SOURCE DOCUMENT: Begin

While the Mississippi Association of Community Colleges are currently planning to have an October football season, another fall sport in the junior college ranks will move its season to the spring.
In mid-July, the National Junior College Athletic Association Board of Regents voted to move most of its fall sports to the spring amid the coronavirus pandemic. In response, the MACC presidents voted a week ago to play a six-game divisional schedule in football, followed by a playoff, beginning Oct. 1. The association agreed to go along with the NJCAA’s plan to move soccer to the spring, however, which is a major adjustment for both Meridian Community College and East Central Community College, as both schools offer men’s and women’s soccer.
“The NJCAA gave us an opportunity to have a season,” ECCC women’s soccer coach Ryan Joiner said. “It’s going to be different for sure because of how regimented I am in what I do, but we’ll play the hand we’re dealt and be grateful that we have an opportunity to play. It’ll be tough, but we’re all being dealt the same hand, so we’ll make the best of it.”
MCC women’s soccer coach Mike Smith said there are aspects to delaying the season he likes, such as giving the players more time to bond.
“Usually we report around Aug. 1, and our first game is usually around the 16th, so we never have a lot of time to get to know each other,” Smith said. “We just go right into playing. One good thing is that we’ll get to practice in the fall for 60 days and get to go into the weight room and get into better shape. Also, it’s not going to be as hot.”
Readers poll: Fall high school sports
Should the high school fall sports seasons be delayed?
Smith isn’t as fond of other changes, however.
“They shrunk our season from 18 to 14 regular season games, and they gave us only six weeks to play those games,” Smith explained. “That’s a lot of games in a little amount of time, and it rains a lot in the spring, so it could be messy.”
A change in the season could potentially affect teams’ recruiting plans as well, Joiner said.

SOURCE DOCUMENT: End
SOURCE DATA: Begin

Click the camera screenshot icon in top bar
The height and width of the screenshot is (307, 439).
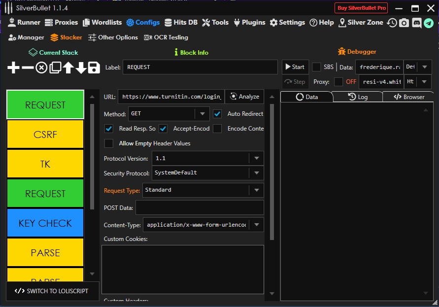[404, 23]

SOURCE DATA: End

--- THE PROBLEM ---
Can you sum up the article above on junior college soccer moving to the spring in two sentences?

--- RESULT OF THE EXERCISE ---
Amid the coronavirus pandemic, the NJCAA moved most fall sports to the spring, and while the MACC plans a six-game divisional football schedule beginning Oct. 1, it agreed to move soccer to the spring, a major adjustment for Meridian Community College and East Central Community College. ECCC women's soccer coach Ryan Joiner said his team will make the best of it, while MCC women's soccer coach Mike Smith likes that the delay gives players more time to bond but not that the regular season shrank from 18 to 14 games played within six weeks.